(Saved data entries)
━━━
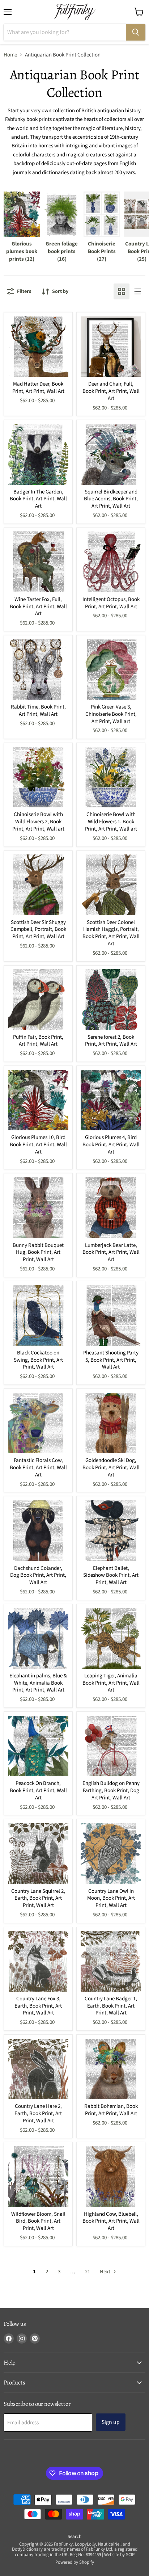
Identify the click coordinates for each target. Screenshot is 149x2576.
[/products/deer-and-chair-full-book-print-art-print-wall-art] (111, 346)
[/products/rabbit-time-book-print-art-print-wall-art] (38, 669)
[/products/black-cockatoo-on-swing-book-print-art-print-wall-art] (38, 1315)
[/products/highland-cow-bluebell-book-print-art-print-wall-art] (111, 2176)
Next (105, 2271)
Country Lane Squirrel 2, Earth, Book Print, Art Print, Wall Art (38, 1898)
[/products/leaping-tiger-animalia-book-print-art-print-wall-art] (111, 1638)
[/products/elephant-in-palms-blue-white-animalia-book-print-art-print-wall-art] (38, 1638)
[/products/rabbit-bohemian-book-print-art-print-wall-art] (111, 2069)
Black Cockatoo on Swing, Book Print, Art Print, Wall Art (38, 1360)
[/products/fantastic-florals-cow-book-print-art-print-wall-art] (38, 1423)
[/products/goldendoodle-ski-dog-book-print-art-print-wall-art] (111, 1423)
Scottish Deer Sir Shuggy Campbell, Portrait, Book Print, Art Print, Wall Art (38, 929)
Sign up (111, 2422)
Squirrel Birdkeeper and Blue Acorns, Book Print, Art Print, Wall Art (111, 499)
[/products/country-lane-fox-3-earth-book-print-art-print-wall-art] (38, 1961)
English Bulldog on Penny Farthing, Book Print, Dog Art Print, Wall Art (111, 1790)
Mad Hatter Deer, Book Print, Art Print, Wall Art (38, 387)
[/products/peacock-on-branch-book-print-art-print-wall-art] (38, 1746)
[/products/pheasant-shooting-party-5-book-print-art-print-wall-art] (111, 1315)
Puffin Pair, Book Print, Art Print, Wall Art (38, 1040)
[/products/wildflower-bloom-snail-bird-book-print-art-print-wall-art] (38, 2176)
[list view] (137, 291)
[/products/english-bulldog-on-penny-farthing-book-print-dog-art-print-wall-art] (111, 1746)
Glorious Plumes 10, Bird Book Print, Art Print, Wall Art (38, 1144)
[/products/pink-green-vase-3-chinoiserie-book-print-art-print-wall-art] (111, 669)
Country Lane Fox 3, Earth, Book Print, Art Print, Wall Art (38, 2006)
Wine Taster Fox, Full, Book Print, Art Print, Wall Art (38, 606)
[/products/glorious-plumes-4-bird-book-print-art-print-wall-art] (111, 1100)
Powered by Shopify (74, 2562)
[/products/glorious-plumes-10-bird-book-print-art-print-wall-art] (38, 1100)
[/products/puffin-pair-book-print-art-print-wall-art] (38, 999)
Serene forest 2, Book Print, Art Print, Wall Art (111, 1040)
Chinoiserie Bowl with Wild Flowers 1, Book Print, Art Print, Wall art (111, 821)
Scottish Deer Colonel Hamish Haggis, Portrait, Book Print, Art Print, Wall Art (111, 933)
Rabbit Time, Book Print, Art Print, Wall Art (38, 710)
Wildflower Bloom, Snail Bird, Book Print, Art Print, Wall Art (38, 2221)
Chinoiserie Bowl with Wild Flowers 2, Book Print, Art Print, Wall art (38, 821)
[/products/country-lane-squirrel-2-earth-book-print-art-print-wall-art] (38, 1853)
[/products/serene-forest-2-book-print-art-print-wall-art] (111, 999)
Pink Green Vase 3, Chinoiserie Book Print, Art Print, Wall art (111, 714)
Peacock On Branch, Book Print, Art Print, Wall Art (38, 1790)
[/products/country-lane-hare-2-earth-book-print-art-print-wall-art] (38, 2069)
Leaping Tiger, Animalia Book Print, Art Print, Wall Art (111, 1683)
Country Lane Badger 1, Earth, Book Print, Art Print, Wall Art (111, 2006)
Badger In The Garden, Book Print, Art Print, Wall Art (38, 499)
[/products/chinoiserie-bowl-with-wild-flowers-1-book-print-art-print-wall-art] (111, 777)
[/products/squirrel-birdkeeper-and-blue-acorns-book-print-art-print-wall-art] (111, 454)
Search (74, 2536)
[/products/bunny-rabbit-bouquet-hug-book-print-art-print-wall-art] (38, 1207)
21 (87, 2271)
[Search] (135, 32)
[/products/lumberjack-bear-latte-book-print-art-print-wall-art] (111, 1207)
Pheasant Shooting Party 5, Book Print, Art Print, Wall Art (111, 1360)
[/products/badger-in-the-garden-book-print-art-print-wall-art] (38, 454)
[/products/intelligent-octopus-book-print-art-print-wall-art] (111, 561)
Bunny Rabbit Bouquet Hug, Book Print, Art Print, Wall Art (38, 1252)
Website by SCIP (119, 2554)
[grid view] (121, 291)
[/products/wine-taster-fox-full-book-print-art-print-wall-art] (38, 561)
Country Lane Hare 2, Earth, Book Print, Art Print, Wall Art (38, 2113)
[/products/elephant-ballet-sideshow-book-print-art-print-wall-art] (111, 1530)
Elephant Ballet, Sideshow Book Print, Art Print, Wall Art (111, 1575)
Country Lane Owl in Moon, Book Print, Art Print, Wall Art (111, 1898)
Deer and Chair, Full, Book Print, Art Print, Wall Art (111, 391)
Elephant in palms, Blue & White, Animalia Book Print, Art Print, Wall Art (38, 1683)
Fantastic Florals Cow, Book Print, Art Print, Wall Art (38, 1467)
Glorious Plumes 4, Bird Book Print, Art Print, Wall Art (111, 1144)
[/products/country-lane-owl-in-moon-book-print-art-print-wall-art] (111, 1853)
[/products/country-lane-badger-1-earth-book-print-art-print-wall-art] (111, 1961)
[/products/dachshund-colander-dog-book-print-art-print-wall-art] (38, 1530)
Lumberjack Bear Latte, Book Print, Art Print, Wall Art (111, 1252)
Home (10, 55)
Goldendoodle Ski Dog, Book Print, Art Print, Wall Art (111, 1467)
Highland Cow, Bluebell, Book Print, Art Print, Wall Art (111, 2221)
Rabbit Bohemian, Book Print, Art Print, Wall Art (111, 2109)
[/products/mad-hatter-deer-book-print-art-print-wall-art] (38, 346)
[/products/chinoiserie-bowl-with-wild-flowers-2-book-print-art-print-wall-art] (38, 777)
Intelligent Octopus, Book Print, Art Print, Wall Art (111, 603)
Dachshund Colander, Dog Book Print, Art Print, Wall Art (38, 1575)
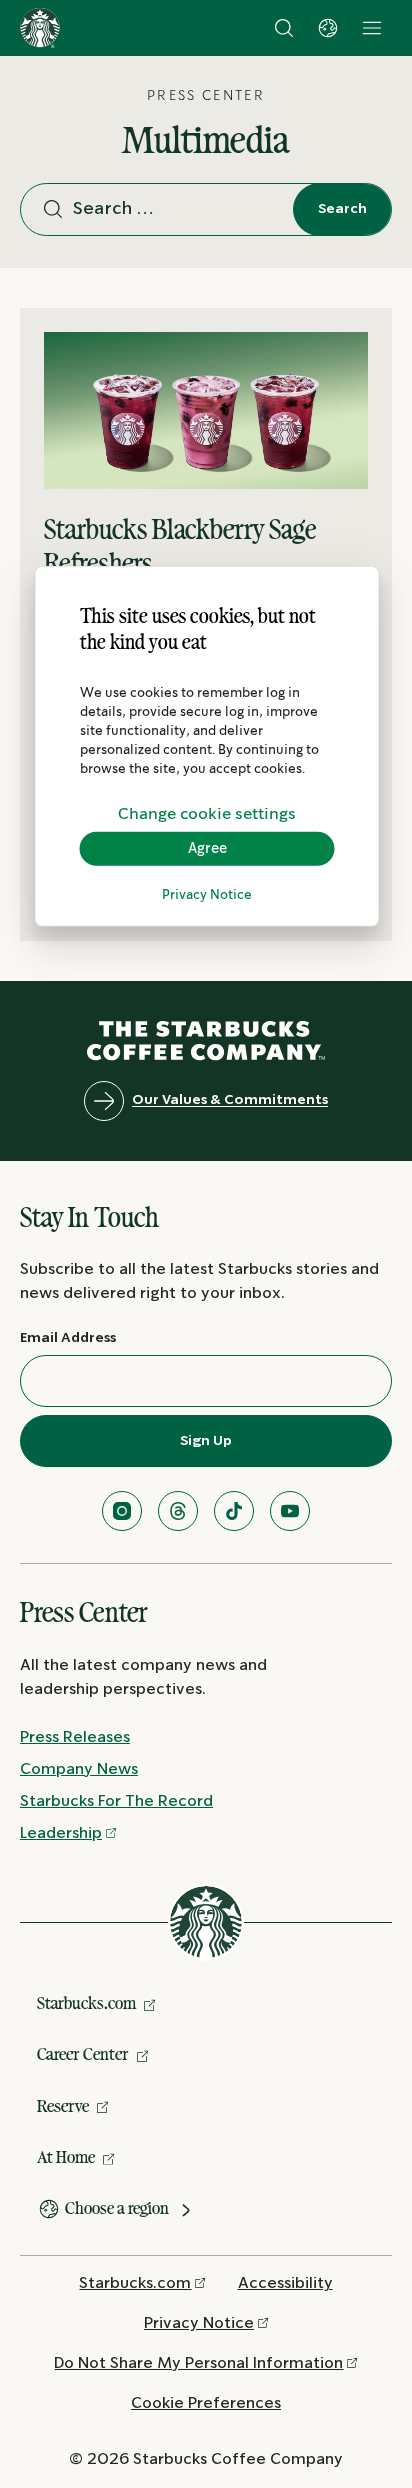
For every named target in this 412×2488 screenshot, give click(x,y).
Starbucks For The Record (116, 1801)
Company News (79, 1769)
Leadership (61, 1833)
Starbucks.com (86, 2003)
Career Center (83, 2054)
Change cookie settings (207, 813)
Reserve (63, 2106)
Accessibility (285, 2283)
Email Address (68, 1338)
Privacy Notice (207, 895)
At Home (66, 2157)
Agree (207, 848)
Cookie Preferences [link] (206, 2403)
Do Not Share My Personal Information (198, 2363)
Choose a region (117, 2208)
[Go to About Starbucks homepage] (40, 28)
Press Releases (75, 1737)
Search (342, 209)
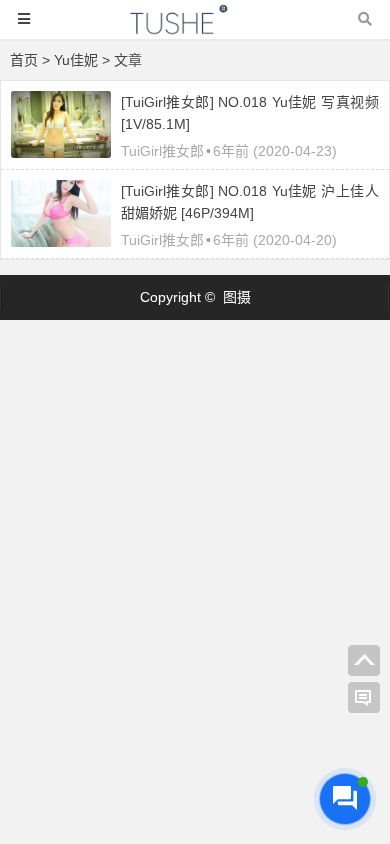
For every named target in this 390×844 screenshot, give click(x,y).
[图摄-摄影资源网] (195, 28)
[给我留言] (364, 698)
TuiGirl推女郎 (162, 151)
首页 (24, 60)
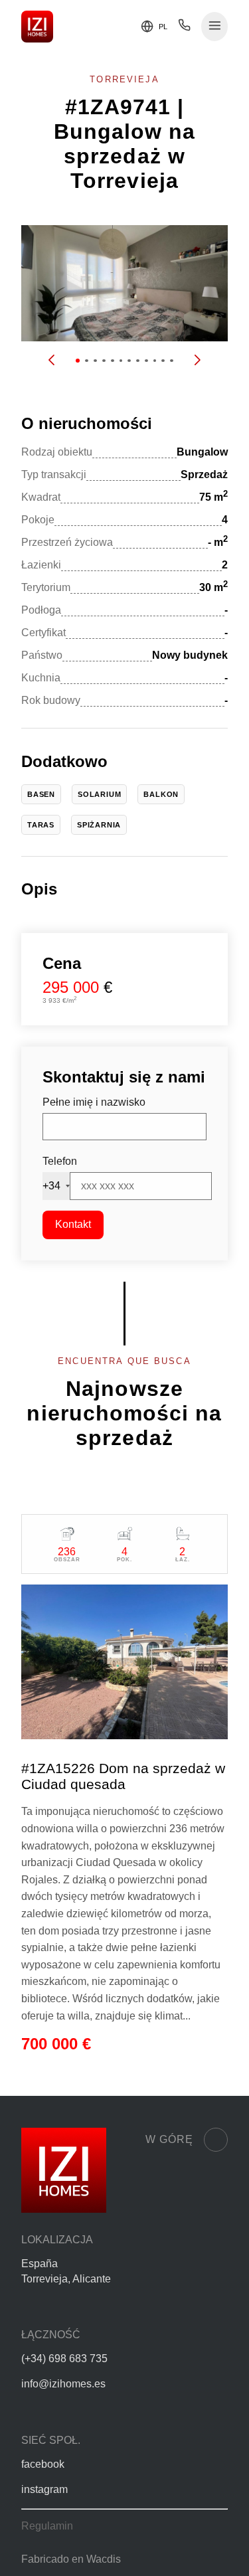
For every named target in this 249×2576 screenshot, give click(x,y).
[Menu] (215, 27)
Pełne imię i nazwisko (93, 1102)
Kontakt (73, 1224)
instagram (44, 2489)
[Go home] (37, 27)
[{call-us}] (184, 28)
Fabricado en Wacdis (71, 2559)
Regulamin (47, 2526)
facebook (42, 2464)
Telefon (59, 1161)
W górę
━━━
- **Exercise aim**: Read through the data above. Report each line that has the word "named".

- **Answer section**:
For every named target in this 412×2488 screenshot, give click(x,y).
For every named target in this 390×844 screenshot, give click(x,y).
For every named target in this 249×2576 screenshot, give click(x,y).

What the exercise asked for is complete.